BSCでは、4つの視点の間にある「風が吹けば桶屋が儲かる」的な因果関係を明確にするため、「戦略マップ」と呼ばれる図を作成します。学習と成長(社員の成長)が、業務プロセス(仕事の質の向上)を高め、それが顧客(顧客満足・リピート)に伝わり、最終的に財務(売上・利益の増加)を達成する、という論理的なつながりを可視化します。これにより、抽象的な企業のビジョンが、各現場の具体的な数値目標(KPI)へとブレイクダウンされ、組織全体が一丸となって戦略を実行できるようになります。
試験では、バランススコアカードの「4つの視点(財務、顧客、業務プロセス、学習と成長)」の名称と、それぞれの視点に紐づく具体的な指標(KPI)を選択肢から正しく組み合わせる問題が非常によく出題されます。
例えば、「社員の資格取得率」や「研修実施回数」は「学習と成長の視点」、「製造プロセスの歩留まり率」や「クレーム処理時間」は「業務プロセスの視点」、「新規顧客の獲得率」や「ブランド知名度」は「顧客の視点」、「ROE(自己資本利益率)」や「営業キャッシュフロー」は「財務の視点」に分類されます。それぞれの指標がどのレイヤーに位置するかを瞬時に判断できるようにしておきましょう。また、「戦略マップ」の目的が「4つの視点の因果関係を可視化すること」である点も重要です。

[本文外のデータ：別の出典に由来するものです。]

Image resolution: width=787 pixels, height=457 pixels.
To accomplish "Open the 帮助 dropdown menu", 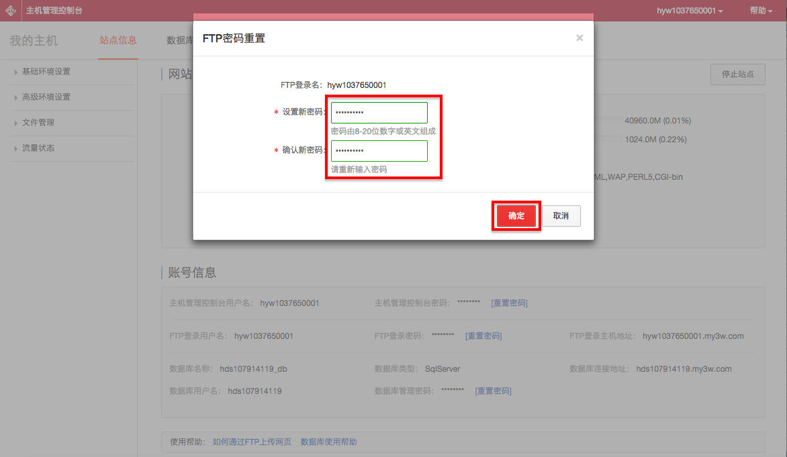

バランススコアカードに関連する用語としては、4つの視点の因果関係を図式化する「戦略マップ」や、目標の進捗を測定する「KPI(重要業績評価指標)」、最終的な目標である「KGI(重要目標達成指標)」があります。また、企業のビジネスプロセスを評価・改善する「BPM」や、ITに特化したBSCである「ITバランススコアカード」も関連用語です。